DATOS PROPORCIONADOS

* * * *

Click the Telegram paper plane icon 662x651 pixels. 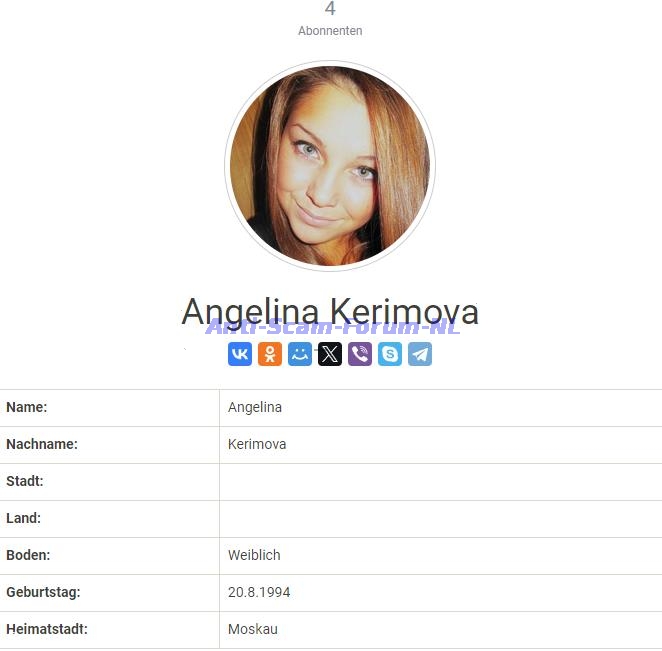(420, 354)
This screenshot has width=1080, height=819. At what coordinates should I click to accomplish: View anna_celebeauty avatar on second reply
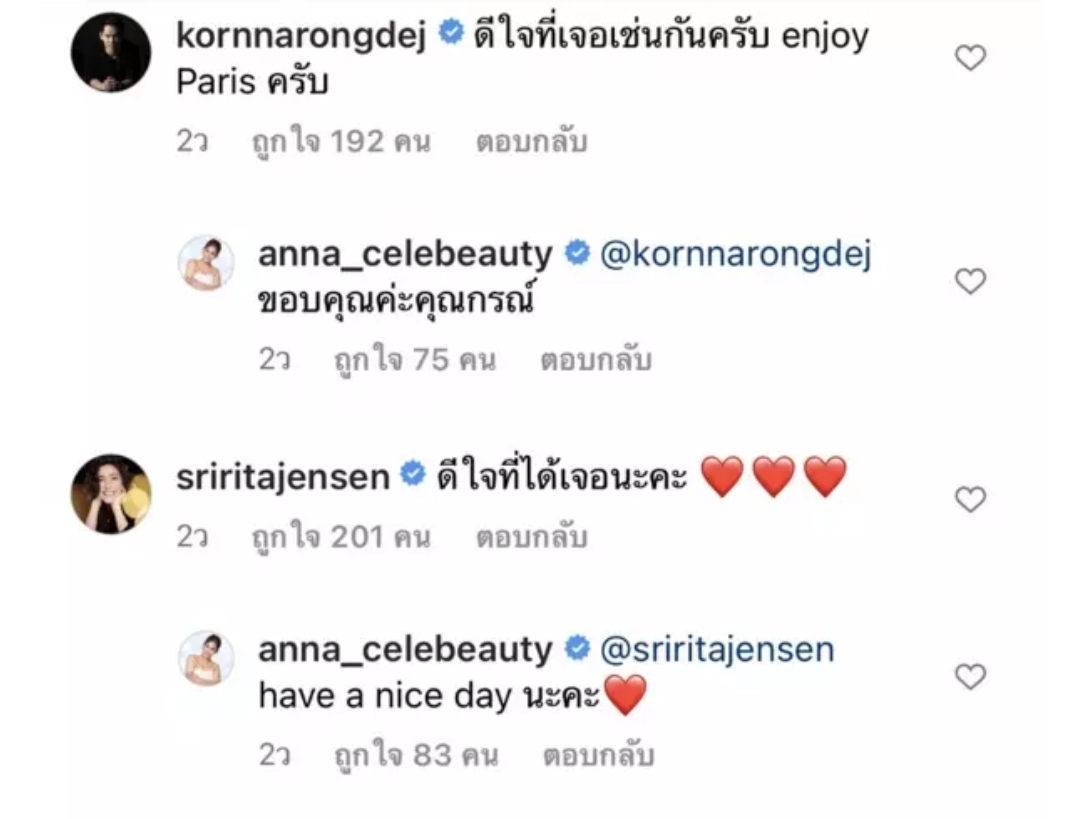206,658
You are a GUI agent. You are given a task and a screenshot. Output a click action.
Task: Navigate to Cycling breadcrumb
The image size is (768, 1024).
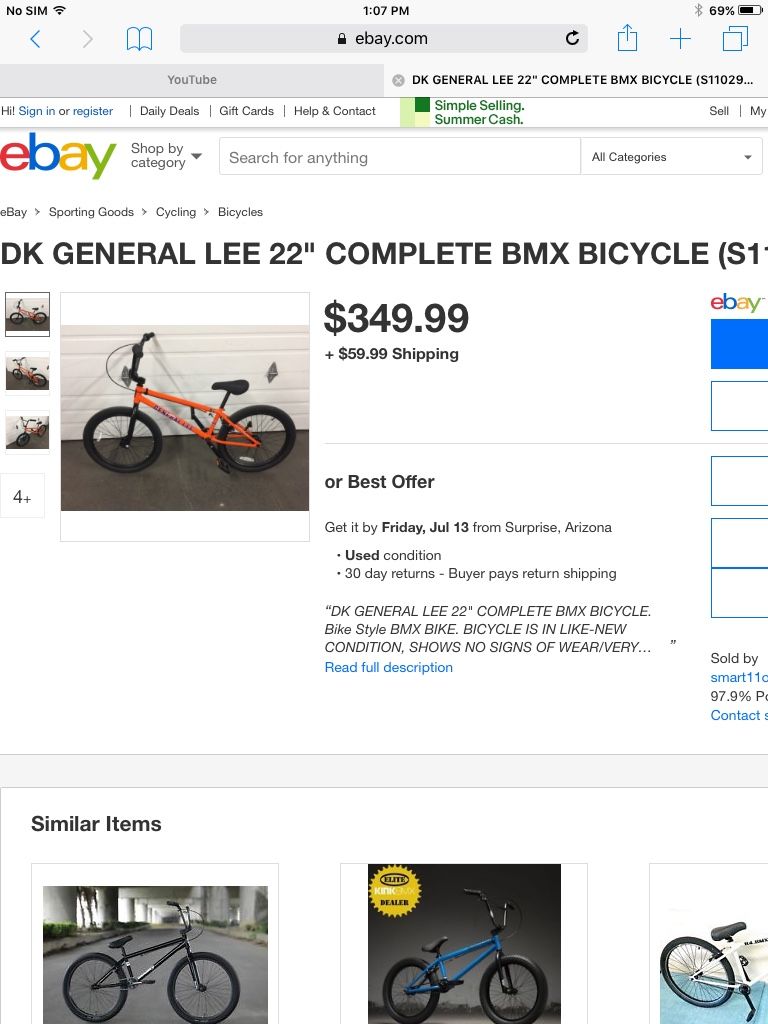pyautogui.click(x=176, y=212)
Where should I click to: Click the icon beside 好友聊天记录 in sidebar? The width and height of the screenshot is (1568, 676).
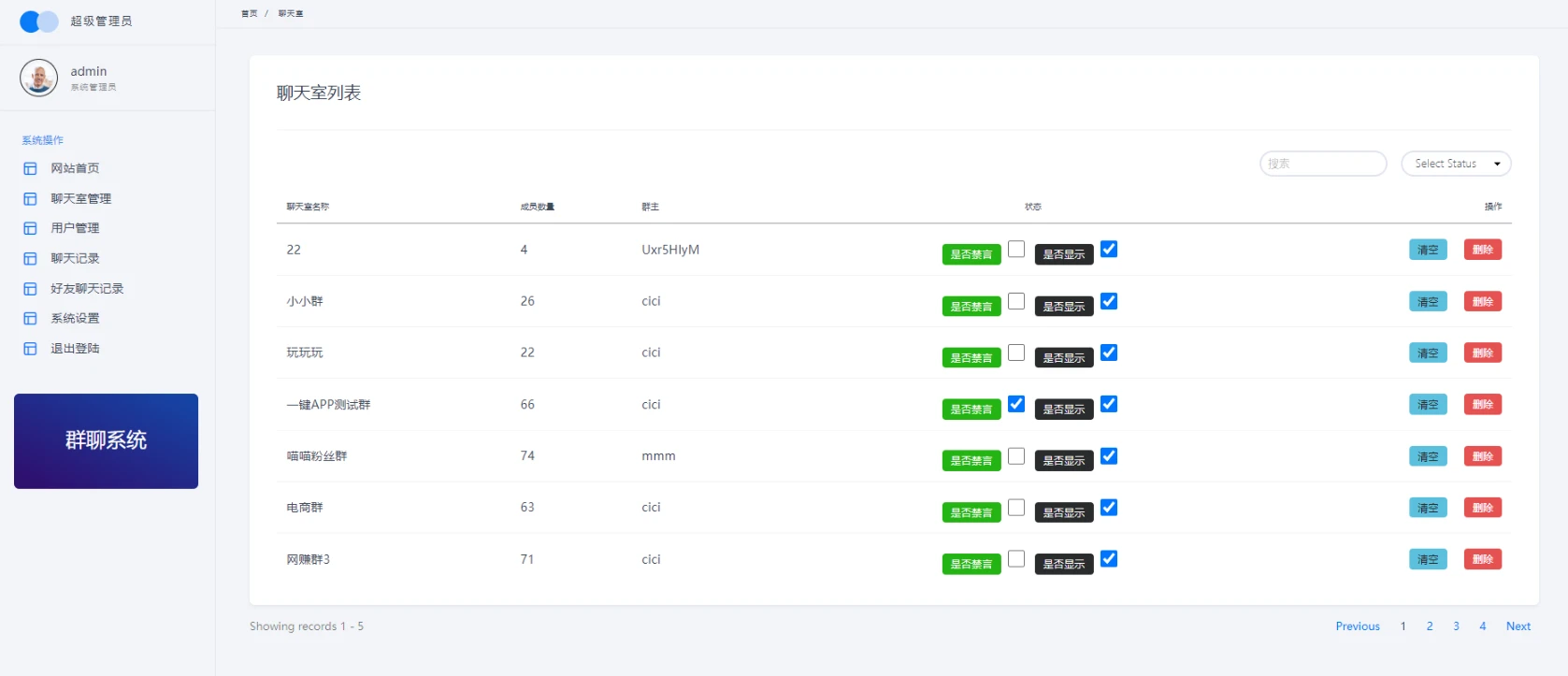[30, 289]
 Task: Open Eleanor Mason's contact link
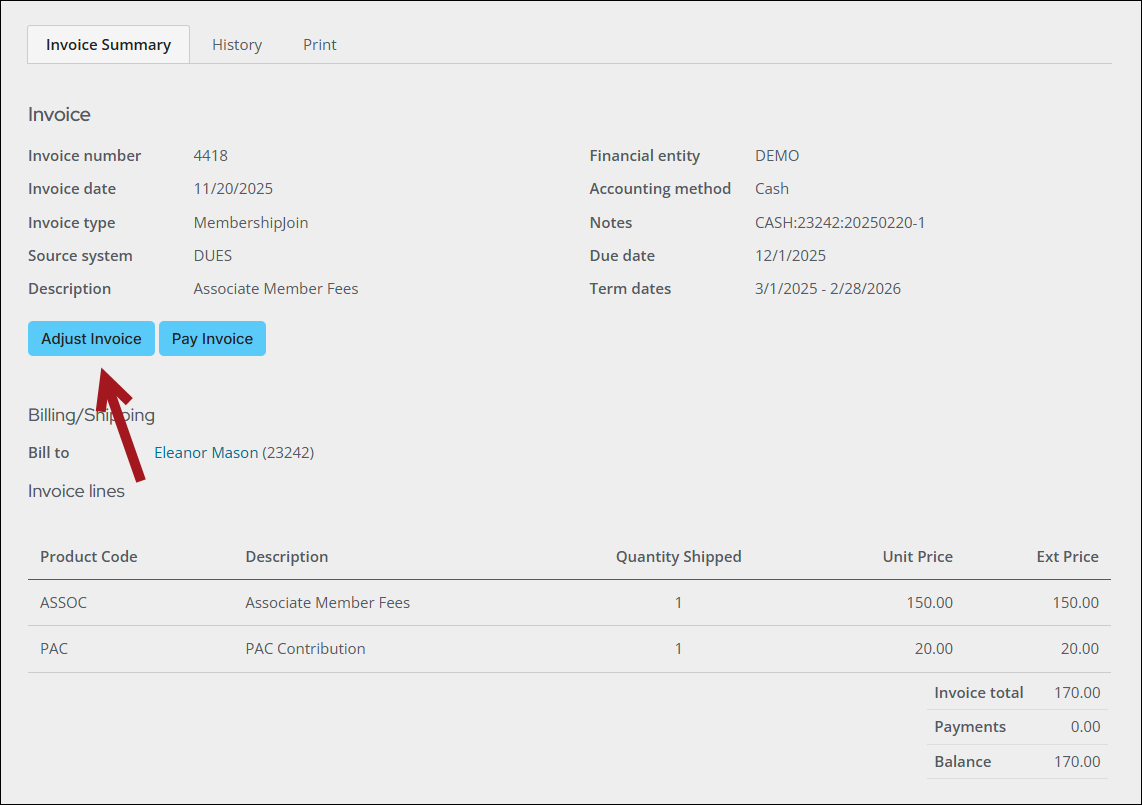coord(205,453)
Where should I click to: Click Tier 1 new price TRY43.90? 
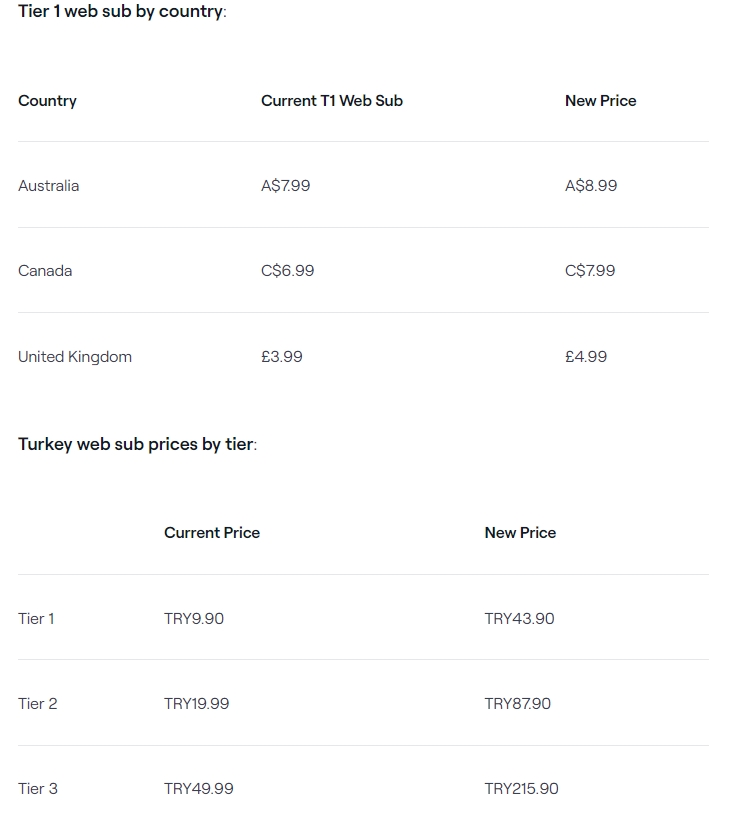[519, 619]
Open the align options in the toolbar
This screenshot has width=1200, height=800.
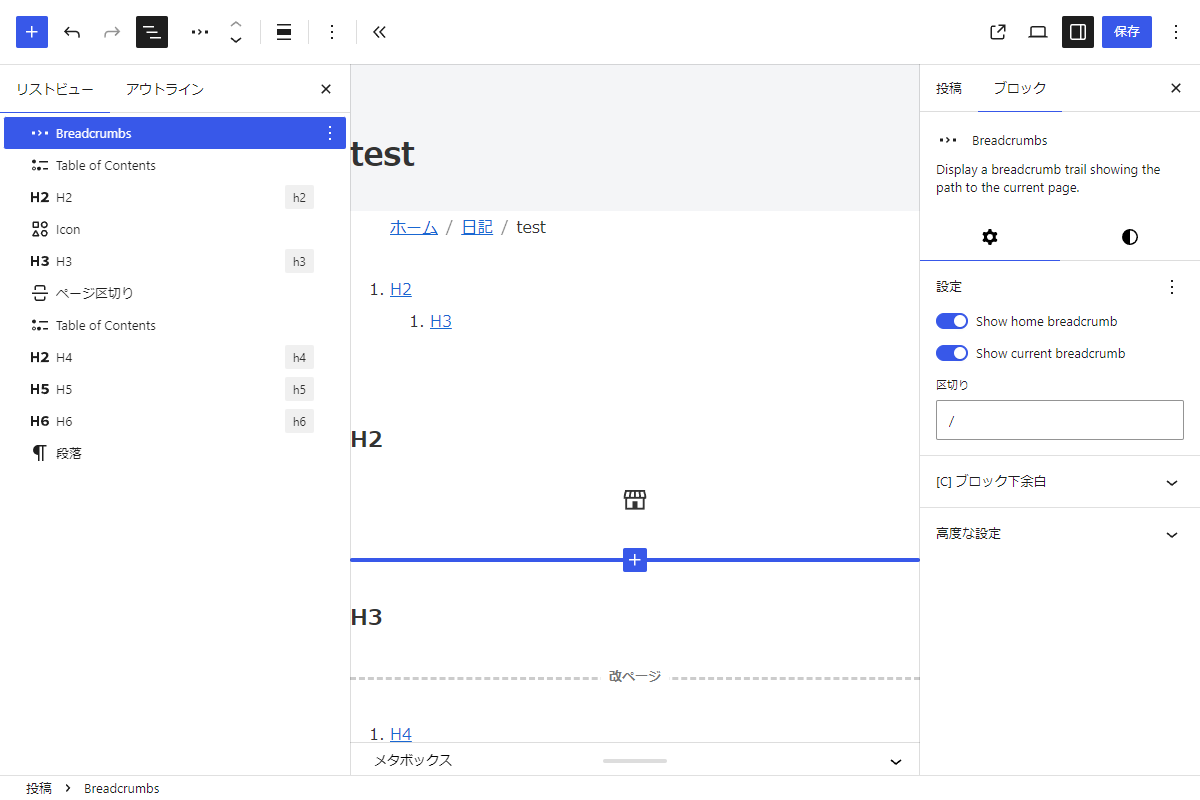click(284, 32)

* * * *

OBJETIVO
Enumera todas las líneas del listado que contienen la palabra "should" y cópialas completas.

RESULTADO A CONTINUACIÓN
This screenshot has width=1080, height=819. At what coordinates should I click to accomplish: View anna_celebeauty avatar on second reply
Where should I click to: Click the icon beside 好友聊天记录 in sidebar? The width and height of the screenshot is (1568, 676).
Where should I click to: Click Tier 1 new price TRY43.90? 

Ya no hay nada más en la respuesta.